Closed bitemyapp closed 7 years ago
I was able to reproduce both locally and on Homebrew's CI. (We use GHC 8.0.1.)
Maybe the title could be a little bit more informative. This is only a problem on macOS 10.12 Sierra as far as I can tell.
@cartazio any ideas how to fix the GHC problem with Sierra? macOS 10.12 has gone GM and Stack is dead in the water.
Is it stack specific or ghc 8.0 generally? Is there a minimal repro?
Since @bitemyapp's top post reports this for GHC 7.10.3, I suppose it's not specific to GHC 8.0.
It looks like it's related to split objects or sections?
It would help if there was a simpler application that reported this issue
@cartazio there's doubt that it's about split-sections: https://ghc.haskell.org/trac/ghc/ticket/12479#comment:4
@cartazio I think the minimal reproducer is brew instal -s stack
at this point, but it looks like it really doesn't get very far
Building stack-1.1.2...
Preprocessing library stack-1.1.2...
[ 1 of 87] Compiling Stack.FileWatch ( src/Stack/FileWatch.hs, dist/dist-sandbox-68bf8d9c/build/Stack/FileWatch.o )
[ 2 of 87] Compiling System.Process.PagerEditor ( src/System/Process/PagerEditor.hs, dist/dist-sandbox-68bf8d9c/build/System/Process/PagerEditor.o )
[ 3 of 87] Compiling System.Process.Log ( src/System/Process/Log.hs, dist/dist-sandbox-68bf8d9c/build/System/Process/Log.o )
[ 4 of 87] Compiling System.Process.Read ( src/System/Process/Read.hs, dist/dist-sandbox-68bf8d9c/build/System/Process/Read.o )
ghc: panic! (the 'impossible' happened)
(GHC version 8.0.1 for x86_64-apple-darwin):
Loading temp shared object failed: dlopen(/var/folders/4d/rttdp_9d2s7f36zplgwnqrgr0000gn/T/ghc94633_0/libghc_44.dylib, 5): no suitable image found. Did find:
/var/folders/4d/rttdp_9d2s7f36zplgwnqrgr0000gn/T/ghc94633_0/libghc_44.dylib: malformed mach-o: load commands size (40192) > 32768
@borsboom any idea what the problem here is? The Sierra GM has escaped into the wild!
minimal code reproducer, stack is too much code
@ilovezfs No idea. It has to be a GHC bug (panics always are) but would be nice to find a workaround. I don't have an Apple developer account, so I don't have any access to Sierra betas. Once it's released I can upgrade my spare mac Mini and try to reproduce.
@borsboom The public beta is already on GM so you don't need to have a developer subscription to have access to pretty much the final version of 10.12.
If anyone else has some time, I'd probably start trying to make a smaller reproduction by extracting the failing System.Process.Read module to a separate project and minimizing the dependencies. It's an isolated module so that should be pretty easy. If it still fails, just start taking out pieces of code until you find what triggers the panic (if it doesn't fail... well then it's more complicated I guess).

* Given data *
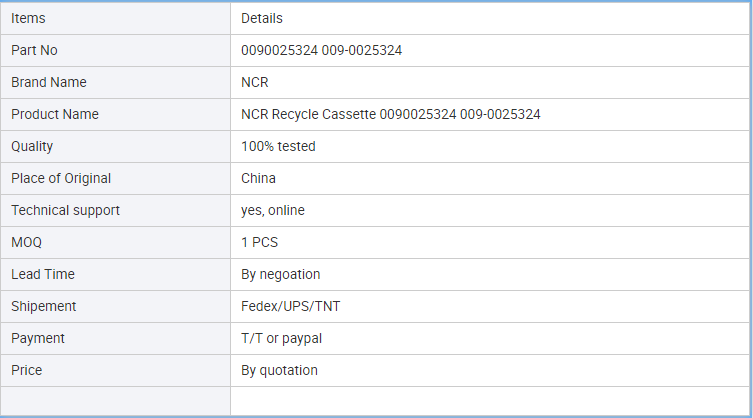
Task: Click the NCR brand value
Action: (x=255, y=82)
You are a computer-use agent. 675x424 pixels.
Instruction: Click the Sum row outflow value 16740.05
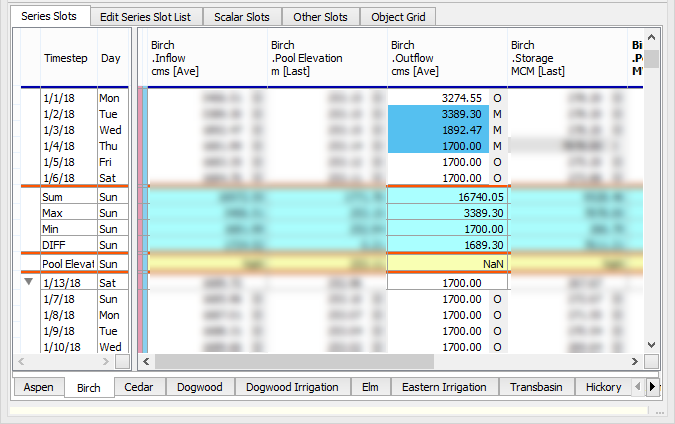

* Goal 1 *
Answer each question from the GHC thread.
(a) Which GHC version does Homebrew's CI use?
(b) Which module does the thread name as failing and suggest extracting to a separate project?
(c) In the error output, what load commands size is reported, and what limit does it exceed?
* Goal 2 *
Decide whether each statement agrees with the GHC thread. Answer yes or no, and quote the words that decide it.
(a) One poster finds the problem only on macOS 10.12 Sierra.
(b) borsboom has an Apple developer account.
(c) Getting the near-final version of 10.12 requires a developer subscription.

* Right answer 1 *
(a) GHC 8.0.1.
(b) System.Process.Read.
(c) 40192, which exceeds 32768.

* Right answer 2 *
(a) Yes: "This is only a problem on macOS 10.12 Sierra as far as I can tell."
(b) No: "I don't have an Apple developer account"
(c) No: "you don't need to have a developer subscription to have access to pretty much the final version of 10.12."